#### Document segment

Why the world should care

This looks like just the start of a change in sanctions tactics, with the West now seeking to pressure foreign governments. If this works, it will not, of course, end sanction evasion. However, costs for Russian companies will increase. As a consequence, the selling price for Russian oil may fall, and the cost of re-exporting goods to Russia may increase.

Figures of the week

This year’s budget deficit will be about 1% of GDP, compared with a projected 2%, Finance Minister Anton Siluanov said this week. According to the Electronic Budget portal, Russian budget revenues by Nov. 20 had amounted to 23.04 trillion rubles and expenditure stood at 25.68 trillion rubles. Thus, the deficit is 2.64 trillion rubles. Is the Finance Ministry planning to slow spending in the last six weeks of the year to get its desired result of 1%? If so, this may have a positive effect on both inflation, and the exchange rate.

########
#### Listed entries

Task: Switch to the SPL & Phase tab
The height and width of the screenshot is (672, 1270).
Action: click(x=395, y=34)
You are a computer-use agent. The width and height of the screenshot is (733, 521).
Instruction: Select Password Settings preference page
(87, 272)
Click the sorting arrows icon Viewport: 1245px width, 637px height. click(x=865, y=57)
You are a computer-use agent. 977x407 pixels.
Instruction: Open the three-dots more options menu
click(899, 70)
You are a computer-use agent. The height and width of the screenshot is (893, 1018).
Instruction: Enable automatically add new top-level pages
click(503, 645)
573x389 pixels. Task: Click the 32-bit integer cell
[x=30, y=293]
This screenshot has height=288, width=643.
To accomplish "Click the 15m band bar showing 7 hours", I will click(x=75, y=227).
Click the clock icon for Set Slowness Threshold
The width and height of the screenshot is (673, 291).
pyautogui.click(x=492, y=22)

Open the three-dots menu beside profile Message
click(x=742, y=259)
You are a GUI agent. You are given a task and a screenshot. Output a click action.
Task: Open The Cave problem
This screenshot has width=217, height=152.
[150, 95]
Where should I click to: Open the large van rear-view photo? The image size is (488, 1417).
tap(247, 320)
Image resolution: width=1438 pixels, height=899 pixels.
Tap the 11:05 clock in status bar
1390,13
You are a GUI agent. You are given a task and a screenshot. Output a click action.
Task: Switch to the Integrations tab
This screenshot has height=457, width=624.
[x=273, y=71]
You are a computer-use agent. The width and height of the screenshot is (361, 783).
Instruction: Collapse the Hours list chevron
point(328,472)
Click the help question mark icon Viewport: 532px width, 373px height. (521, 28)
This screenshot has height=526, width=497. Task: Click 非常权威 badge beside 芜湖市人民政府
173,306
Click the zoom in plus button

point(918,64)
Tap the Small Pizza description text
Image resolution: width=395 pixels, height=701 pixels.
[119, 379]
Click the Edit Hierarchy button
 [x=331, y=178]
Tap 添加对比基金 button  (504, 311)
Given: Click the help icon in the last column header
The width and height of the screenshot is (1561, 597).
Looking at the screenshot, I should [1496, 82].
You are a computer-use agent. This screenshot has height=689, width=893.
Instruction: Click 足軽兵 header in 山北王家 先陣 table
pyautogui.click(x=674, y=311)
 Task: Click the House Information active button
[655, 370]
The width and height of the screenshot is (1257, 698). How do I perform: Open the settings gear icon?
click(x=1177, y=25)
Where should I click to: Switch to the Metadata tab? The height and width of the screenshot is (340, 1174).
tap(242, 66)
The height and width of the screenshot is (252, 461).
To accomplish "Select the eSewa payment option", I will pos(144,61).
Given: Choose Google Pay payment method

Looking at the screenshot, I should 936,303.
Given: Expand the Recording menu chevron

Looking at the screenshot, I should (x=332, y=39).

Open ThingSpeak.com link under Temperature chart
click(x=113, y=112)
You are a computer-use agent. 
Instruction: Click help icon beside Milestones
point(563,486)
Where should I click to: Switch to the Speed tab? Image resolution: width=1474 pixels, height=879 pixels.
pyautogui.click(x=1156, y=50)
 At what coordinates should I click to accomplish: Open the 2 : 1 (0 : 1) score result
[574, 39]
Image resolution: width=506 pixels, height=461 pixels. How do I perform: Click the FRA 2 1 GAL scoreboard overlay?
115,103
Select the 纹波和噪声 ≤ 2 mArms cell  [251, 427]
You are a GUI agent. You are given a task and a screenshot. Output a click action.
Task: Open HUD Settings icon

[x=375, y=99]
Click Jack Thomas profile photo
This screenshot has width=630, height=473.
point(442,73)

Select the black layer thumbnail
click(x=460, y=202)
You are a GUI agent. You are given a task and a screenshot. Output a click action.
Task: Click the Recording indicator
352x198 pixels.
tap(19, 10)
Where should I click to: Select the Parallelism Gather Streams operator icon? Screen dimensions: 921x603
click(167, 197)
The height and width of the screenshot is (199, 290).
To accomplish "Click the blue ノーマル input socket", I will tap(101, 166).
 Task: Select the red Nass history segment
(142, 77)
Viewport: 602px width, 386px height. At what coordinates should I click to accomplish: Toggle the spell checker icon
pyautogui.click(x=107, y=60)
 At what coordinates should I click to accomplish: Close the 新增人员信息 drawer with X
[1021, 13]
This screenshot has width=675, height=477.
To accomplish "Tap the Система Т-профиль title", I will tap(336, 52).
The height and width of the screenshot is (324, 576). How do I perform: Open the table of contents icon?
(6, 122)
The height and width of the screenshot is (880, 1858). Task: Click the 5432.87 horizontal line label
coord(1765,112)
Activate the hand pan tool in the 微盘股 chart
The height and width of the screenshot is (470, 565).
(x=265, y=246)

########

◆ Set tasks ◆
a – Retype the passage on Russian sanctions and the budget, beginning at the words "This looks like" and stopping after the words "Russia may increase.".
b – Edit the entries from the first one through the line that has "Click the sorting" so that "screenshot" becomes "image", and leave everything else in those lines unchanged.
The passage and the entries are separate material.

◆ Responses ◆
a –
This looks like just the start of a change in sanctions tactics, with the West now seeking to pressure foreign governments. If this works, it will not, of course, end sanction evasion. However, costs for Russian companies will increase. As a consequence, the selling price for Russian oil may fall, and the cost of re-exporting goods to Russia may increase.

b –
Task: Switch to the SPL & Phase tab
The height and width of the image is (672, 1270).
Action: click(x=395, y=34)
You are a computer-use agent. The width and height of the image is (733, 521).
Instruction: Select Password Settings preference page
(87, 272)
Click the sorting arrows icon Viewport: 1245px width, 637px height. click(x=865, y=57)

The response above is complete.